# Extracted entries:

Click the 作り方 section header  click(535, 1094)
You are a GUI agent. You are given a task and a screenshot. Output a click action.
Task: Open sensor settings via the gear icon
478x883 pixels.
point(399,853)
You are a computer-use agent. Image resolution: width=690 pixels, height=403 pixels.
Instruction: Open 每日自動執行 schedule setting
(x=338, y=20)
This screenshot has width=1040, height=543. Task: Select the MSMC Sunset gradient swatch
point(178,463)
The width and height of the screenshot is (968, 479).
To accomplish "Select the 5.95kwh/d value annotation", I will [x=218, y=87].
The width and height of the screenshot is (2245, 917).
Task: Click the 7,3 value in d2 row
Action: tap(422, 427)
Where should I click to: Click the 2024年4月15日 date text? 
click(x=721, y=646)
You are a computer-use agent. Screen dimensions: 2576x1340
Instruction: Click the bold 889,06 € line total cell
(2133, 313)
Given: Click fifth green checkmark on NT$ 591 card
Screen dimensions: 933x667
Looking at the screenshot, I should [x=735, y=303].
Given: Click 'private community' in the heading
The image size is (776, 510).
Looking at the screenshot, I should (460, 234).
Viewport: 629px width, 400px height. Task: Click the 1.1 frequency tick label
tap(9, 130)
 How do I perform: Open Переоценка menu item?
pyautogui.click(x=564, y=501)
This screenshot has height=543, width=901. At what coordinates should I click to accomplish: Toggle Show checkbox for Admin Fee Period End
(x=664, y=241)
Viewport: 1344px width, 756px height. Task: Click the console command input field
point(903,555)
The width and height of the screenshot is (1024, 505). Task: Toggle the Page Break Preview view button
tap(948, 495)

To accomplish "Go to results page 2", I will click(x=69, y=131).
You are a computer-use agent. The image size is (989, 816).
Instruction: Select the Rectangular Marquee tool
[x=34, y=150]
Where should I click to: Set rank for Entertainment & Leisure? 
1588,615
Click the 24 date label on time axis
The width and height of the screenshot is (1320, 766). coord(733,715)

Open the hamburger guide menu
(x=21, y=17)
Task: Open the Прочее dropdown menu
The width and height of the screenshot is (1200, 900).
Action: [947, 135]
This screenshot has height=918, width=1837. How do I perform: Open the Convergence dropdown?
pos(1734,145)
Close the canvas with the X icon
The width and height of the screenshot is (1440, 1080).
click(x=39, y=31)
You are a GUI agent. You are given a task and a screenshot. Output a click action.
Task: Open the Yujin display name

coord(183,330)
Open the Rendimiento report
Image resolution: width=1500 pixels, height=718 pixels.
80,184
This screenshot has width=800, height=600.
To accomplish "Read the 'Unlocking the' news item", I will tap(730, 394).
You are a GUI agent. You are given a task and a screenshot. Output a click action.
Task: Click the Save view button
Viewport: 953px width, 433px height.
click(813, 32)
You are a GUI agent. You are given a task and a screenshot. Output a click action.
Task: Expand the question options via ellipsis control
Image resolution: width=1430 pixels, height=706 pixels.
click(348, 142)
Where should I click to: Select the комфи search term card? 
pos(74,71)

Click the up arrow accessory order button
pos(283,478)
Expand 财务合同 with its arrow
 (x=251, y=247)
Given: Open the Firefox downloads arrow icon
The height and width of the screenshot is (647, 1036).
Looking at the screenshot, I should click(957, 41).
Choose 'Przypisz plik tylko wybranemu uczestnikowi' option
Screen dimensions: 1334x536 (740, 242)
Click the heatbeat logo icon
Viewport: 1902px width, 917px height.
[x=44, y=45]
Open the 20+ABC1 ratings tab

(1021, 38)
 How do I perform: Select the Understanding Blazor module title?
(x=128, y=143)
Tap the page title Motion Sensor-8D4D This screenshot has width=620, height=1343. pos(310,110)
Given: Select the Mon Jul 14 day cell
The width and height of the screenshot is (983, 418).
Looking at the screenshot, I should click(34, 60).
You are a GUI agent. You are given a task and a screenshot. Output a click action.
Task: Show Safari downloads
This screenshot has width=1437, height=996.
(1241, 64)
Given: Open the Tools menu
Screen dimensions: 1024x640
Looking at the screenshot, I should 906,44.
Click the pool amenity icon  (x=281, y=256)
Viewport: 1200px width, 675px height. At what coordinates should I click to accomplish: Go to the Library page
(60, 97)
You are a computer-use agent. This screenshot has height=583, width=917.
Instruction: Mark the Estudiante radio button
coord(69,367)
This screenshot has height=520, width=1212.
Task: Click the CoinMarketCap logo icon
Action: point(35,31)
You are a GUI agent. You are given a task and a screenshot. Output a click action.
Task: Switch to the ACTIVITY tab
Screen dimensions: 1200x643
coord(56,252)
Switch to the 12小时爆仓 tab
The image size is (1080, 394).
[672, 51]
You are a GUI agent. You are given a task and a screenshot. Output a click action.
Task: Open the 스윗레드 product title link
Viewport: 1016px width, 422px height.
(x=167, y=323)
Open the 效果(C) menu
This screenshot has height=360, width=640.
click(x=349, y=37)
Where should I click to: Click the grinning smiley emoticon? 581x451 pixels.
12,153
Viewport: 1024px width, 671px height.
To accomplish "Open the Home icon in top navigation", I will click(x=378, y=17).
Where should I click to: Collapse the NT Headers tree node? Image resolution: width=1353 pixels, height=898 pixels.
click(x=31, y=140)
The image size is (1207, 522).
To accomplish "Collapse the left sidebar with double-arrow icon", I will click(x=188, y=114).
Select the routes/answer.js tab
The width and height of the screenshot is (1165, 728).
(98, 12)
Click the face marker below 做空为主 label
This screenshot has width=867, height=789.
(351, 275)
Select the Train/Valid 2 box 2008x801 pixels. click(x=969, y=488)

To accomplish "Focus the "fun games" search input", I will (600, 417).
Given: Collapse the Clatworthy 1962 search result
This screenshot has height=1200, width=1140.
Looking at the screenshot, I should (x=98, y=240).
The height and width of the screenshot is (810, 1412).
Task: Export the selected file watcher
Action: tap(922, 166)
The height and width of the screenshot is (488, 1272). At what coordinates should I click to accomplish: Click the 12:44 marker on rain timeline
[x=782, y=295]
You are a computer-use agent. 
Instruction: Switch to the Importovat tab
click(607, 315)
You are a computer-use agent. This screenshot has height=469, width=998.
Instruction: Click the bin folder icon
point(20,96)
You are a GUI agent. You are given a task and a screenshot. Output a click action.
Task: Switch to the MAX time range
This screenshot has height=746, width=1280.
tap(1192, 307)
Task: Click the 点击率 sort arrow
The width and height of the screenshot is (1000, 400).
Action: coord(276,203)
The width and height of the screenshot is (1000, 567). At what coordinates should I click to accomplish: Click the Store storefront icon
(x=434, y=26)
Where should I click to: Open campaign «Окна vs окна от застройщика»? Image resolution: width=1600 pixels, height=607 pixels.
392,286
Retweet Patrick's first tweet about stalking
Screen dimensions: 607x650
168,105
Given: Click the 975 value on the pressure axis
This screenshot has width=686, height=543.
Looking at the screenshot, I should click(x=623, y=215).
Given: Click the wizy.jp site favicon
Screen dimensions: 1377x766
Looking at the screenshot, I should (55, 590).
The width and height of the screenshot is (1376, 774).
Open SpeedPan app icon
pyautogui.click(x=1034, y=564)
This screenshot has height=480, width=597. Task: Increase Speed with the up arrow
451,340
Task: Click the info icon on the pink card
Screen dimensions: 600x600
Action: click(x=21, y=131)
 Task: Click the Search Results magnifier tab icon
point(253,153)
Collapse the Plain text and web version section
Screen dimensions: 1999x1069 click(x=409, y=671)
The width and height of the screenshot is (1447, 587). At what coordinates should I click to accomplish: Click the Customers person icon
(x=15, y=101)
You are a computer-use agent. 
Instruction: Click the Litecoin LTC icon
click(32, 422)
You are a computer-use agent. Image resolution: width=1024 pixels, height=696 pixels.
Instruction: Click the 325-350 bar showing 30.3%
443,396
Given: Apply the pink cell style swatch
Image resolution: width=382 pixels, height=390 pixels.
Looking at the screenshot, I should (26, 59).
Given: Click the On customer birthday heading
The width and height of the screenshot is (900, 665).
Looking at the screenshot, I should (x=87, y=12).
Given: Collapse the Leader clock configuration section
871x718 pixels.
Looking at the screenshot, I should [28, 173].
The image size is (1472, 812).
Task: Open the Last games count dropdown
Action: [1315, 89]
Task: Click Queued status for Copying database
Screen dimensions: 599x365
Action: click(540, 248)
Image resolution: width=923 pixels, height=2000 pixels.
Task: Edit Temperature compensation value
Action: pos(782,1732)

# Task directions:
The required output is every line above from the one with "Given: Click the On customer birthday heading" down to the one with "Task: Click Queued", restated word for word, ends included.

# Final answer:
Given: Click the On customer birthday heading
The width and height of the screenshot is (900, 665).
Looking at the screenshot, I should (x=87, y=12).
Given: Collapse the Leader clock configuration section
871x718 pixels.
Looking at the screenshot, I should [28, 173].
The image size is (1472, 812).
Task: Open the Last games count dropdown
Action: [1315, 89]
Task: Click Queued status for Copying database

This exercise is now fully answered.